Here is Johnny Oates, member of the Virginia Tech Hall of Fame. He was selected by the Baltimore Orioles in the first round of the 1967 draft while still enrolled at Virginia Tech but only signed with the Orioles on the condition that he could stay in school long enough to graduate. He was born and raised in North Carolina, and was at the time of this 1978 card spending the majority of his spring, summer, and fall in Los Angeles, but, according to the back of this card, his home was in Virginia. I’m going to go out on a limb and surmise that he enjoyed his time as a baseball superstar at Virginia Tech. He certainly never attained that level of stardom in the major leagues, though he was a decent enough left-handed hitter to find employment as a backup or platoon catcher on 5 different teams in an 11-year major league career, 3 of those seasons ending with his team playing in the World Series. He found greater success as a manager, leading the Texas Rangers to 3 division championships in the 1990s. His number has been retired by Virginia Tech and by the Rangers. He died of brain cancer on Christmas Eve of 2004. I don’t know what you can say about brain cancer taking away a man who should have had many more years on this earth.

And I certainly have no fucking idea whatsoever what you can say about the mass murder of 32 students at Johnny Oates’ alma mater yesterday.
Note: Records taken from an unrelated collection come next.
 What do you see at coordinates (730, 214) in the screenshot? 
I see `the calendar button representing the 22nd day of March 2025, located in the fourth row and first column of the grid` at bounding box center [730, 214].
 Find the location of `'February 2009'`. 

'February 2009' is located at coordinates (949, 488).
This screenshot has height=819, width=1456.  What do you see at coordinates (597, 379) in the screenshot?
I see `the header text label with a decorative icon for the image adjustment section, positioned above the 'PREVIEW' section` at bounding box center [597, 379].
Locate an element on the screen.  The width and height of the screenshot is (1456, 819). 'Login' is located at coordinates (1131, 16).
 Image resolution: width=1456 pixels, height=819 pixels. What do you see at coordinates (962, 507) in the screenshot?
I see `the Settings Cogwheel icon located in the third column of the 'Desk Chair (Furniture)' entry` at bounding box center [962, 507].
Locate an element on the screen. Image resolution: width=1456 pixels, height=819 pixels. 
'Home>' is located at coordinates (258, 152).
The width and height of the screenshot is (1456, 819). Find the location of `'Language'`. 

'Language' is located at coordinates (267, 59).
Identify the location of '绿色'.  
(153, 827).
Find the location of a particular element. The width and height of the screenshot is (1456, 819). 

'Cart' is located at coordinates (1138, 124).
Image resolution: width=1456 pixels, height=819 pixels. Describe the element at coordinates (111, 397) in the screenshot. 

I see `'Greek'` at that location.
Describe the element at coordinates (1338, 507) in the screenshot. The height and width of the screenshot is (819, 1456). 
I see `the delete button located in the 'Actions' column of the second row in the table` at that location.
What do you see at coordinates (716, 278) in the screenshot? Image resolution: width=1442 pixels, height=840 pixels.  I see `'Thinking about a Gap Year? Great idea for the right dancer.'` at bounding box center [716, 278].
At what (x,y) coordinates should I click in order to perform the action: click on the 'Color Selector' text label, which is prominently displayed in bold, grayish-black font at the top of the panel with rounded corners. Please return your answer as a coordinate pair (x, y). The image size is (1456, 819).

A few years ago I watched from the window of my Brooklyn apartment as the two World Trade Center buildings fell. Not long after there was nothing but the huge black cloud where the buildings had been, my roommate Pete went to see his girlfriend a few blocks south, and I walked several miles to my girlfriend’s house in Queens. I walked against the grain of the thousands and thousands of people who had evacuated Manhattan by foot across the Queensboro Bridge and were then moving from Queens toward their homes in Brooklyn. When I think about words in terms of horrific events, I think of the moment when I was crossing the Pulaski Bridge into Queens against this sea of stunned people in their ash-covered work clothes. A United States fighter plane ripped across the sky above us. I stopped to watch the jet pass, as did a man walking the other way. When it had quickly disappeared from sight I lowered my gaze and my eyes met those of the Brooklyn-bound observer.

“Too late,” the man said.

That’s what I think of any and all words in the aftermath of unspeakable events. Too late. You can look for someone to blame, some way that some or all of the bloodshed could have been avoided. You can psychoanalyze the murderer. You can send in troops or fighter jets or extra security to check everyone for handguns and grenades. You can even make speeches and talk about God. Too late. All of it. Too fucking late.